**DOCUMENT EXCERPT**:
--------

The Lost: A Search for Six of Six Million, by Daniel Mendelsohn, is an excellent book, and compelling family chronicle that takes us on a journey throughout the world. It is part tour-de-farce and at times comical, yet the undertones are serious, strong and insightful. It is searing, tearing, and our hearts are in our throats, flying along with him in a frenzy through so many countries, He didn’t have time for jet lag, he only had time for truth and knowledge.

Mendelsohn’s childhood was somewhat bizarre. His grandparents and other extended family members would cry whenever he walked into a room. To them he was the spitting image of an uncle he never knew, his uncle Schmiel, who died during World War II. He became curious, wondering what was it about that uncle that made his relatives cry. What are the stories behind the man, the mysteries of his life, and the lives of his other long-lost relatives? What evoked such tears in his aunts and uncles? It was a given, it never failed to happen. This was the spark that caught the flames of his curiosity.

--------

**ENTRIES**:

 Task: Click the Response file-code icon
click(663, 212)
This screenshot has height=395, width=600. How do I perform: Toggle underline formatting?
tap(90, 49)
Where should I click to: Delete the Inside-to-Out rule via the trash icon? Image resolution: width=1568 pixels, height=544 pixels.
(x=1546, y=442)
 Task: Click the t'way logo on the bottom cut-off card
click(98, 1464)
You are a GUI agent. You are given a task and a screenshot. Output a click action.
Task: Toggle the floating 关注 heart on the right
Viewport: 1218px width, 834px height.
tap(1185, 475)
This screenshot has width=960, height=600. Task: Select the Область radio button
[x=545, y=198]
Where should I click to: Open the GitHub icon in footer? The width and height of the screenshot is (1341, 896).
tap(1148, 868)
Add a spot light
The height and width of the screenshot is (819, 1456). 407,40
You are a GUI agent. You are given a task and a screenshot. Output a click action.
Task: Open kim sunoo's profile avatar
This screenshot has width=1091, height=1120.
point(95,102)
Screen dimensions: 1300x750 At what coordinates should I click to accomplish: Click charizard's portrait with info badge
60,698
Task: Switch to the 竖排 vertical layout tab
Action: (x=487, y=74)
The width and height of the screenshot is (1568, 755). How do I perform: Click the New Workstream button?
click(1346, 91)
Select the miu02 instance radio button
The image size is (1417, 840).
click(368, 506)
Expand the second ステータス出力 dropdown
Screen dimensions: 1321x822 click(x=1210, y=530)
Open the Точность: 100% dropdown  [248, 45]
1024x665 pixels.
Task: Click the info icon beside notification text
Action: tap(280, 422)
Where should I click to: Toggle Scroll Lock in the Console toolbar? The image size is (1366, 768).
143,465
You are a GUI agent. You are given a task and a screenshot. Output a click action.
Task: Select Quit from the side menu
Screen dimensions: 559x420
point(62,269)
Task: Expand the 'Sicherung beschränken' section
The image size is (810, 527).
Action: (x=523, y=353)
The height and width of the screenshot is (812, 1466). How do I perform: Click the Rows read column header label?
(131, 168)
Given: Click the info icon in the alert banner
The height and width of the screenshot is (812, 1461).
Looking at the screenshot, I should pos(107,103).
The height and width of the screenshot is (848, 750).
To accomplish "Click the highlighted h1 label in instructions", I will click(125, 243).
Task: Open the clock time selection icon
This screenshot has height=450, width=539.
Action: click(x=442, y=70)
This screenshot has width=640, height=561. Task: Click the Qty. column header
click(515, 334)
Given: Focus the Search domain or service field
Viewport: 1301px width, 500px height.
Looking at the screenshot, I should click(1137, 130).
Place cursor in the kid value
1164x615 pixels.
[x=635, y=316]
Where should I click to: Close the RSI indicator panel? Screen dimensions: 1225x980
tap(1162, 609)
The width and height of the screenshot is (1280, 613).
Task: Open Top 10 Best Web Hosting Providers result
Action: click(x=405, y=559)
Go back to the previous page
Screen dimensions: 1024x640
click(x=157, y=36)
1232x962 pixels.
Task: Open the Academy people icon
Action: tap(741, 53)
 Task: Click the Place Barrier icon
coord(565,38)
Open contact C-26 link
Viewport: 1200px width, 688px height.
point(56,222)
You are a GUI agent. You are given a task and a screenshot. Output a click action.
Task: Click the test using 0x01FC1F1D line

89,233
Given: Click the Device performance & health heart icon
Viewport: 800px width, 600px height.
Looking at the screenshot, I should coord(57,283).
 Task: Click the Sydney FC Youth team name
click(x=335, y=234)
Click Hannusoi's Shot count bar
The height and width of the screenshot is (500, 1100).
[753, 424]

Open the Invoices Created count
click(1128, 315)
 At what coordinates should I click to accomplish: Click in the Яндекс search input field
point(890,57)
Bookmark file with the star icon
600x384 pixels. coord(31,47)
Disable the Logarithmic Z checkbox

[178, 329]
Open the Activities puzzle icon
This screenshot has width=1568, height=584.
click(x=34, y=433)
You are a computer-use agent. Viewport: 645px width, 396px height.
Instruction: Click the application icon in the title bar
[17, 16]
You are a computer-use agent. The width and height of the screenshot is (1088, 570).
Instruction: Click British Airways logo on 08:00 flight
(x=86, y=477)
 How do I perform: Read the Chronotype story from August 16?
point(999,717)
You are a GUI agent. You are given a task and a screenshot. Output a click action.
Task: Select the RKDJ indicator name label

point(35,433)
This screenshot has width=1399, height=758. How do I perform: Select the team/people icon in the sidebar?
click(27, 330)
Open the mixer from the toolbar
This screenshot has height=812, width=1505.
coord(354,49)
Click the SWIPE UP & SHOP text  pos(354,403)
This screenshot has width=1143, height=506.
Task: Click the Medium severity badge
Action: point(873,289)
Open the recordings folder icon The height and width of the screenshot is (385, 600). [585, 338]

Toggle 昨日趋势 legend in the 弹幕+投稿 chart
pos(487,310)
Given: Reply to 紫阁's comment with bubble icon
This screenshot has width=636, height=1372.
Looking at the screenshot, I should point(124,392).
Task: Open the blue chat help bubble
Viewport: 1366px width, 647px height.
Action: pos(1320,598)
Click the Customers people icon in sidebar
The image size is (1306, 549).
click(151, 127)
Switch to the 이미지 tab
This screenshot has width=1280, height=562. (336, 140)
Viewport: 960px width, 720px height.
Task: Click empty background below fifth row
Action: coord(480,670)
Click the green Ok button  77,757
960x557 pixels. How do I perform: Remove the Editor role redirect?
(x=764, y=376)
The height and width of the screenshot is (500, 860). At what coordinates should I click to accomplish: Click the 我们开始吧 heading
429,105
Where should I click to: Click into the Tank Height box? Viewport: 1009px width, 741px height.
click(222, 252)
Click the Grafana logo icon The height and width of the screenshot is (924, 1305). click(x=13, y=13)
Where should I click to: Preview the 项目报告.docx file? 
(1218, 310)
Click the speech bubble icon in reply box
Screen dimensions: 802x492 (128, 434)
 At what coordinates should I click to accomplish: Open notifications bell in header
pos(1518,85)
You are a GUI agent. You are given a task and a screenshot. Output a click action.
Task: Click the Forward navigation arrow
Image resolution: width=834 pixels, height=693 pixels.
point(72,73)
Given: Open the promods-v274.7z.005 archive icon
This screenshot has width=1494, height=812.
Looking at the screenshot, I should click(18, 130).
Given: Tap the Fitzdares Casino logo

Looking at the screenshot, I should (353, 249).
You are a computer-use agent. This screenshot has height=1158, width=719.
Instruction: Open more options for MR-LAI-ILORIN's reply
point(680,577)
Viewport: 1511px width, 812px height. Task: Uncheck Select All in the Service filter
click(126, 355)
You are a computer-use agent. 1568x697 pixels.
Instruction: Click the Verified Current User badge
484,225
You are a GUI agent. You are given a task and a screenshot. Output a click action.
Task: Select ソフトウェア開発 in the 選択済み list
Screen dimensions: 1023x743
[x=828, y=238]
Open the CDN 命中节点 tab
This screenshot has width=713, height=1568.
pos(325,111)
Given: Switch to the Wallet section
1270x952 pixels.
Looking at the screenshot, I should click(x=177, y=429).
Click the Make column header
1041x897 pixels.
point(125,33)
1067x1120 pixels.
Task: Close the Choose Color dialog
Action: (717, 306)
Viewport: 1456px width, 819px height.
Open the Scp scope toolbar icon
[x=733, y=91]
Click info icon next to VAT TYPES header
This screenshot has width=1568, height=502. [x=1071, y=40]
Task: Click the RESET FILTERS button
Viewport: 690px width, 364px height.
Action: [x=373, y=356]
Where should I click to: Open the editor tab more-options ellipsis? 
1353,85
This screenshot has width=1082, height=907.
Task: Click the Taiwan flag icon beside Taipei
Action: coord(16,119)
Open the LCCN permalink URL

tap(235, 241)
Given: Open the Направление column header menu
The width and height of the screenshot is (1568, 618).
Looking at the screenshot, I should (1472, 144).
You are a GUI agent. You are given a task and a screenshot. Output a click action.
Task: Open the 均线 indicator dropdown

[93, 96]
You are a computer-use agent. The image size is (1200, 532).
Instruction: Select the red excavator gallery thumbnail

--------

**PROBLEM DETAILS**: Return the full review of The Lost from above, word for word.

**EXERCISE SOLUTION**:
The Lost: A Search for Six of Six Million, by Daniel Mendelsohn, is an excellent book, and compelling family chronicle that takes us on a journey throughout the world. It is part tour-de-farce and at times comical, yet the undertones are serious, strong and insightful. It is searing, tearing, and our hearts are in our throats, flying along with him in a frenzy through so many countries, He didn’t have time for jet lag, he only had time for truth and knowledge.

Mendelsohn’s childhood was somewhat bizarre. His grandparents and other extended family members would cry whenever he walked into a room. To them he was the spitting image of an uncle he never knew, his uncle Schmiel, who died during World War II. He became curious, wondering what was it about that uncle that made his relatives cry. What are the stories behind the man, the mysteries of his life, and the lives of his other long-lost relatives? What evoked such tears in his aunts and uncles? It was a given, it never failed to happen. This was the spark that caught the flames of his curiosity.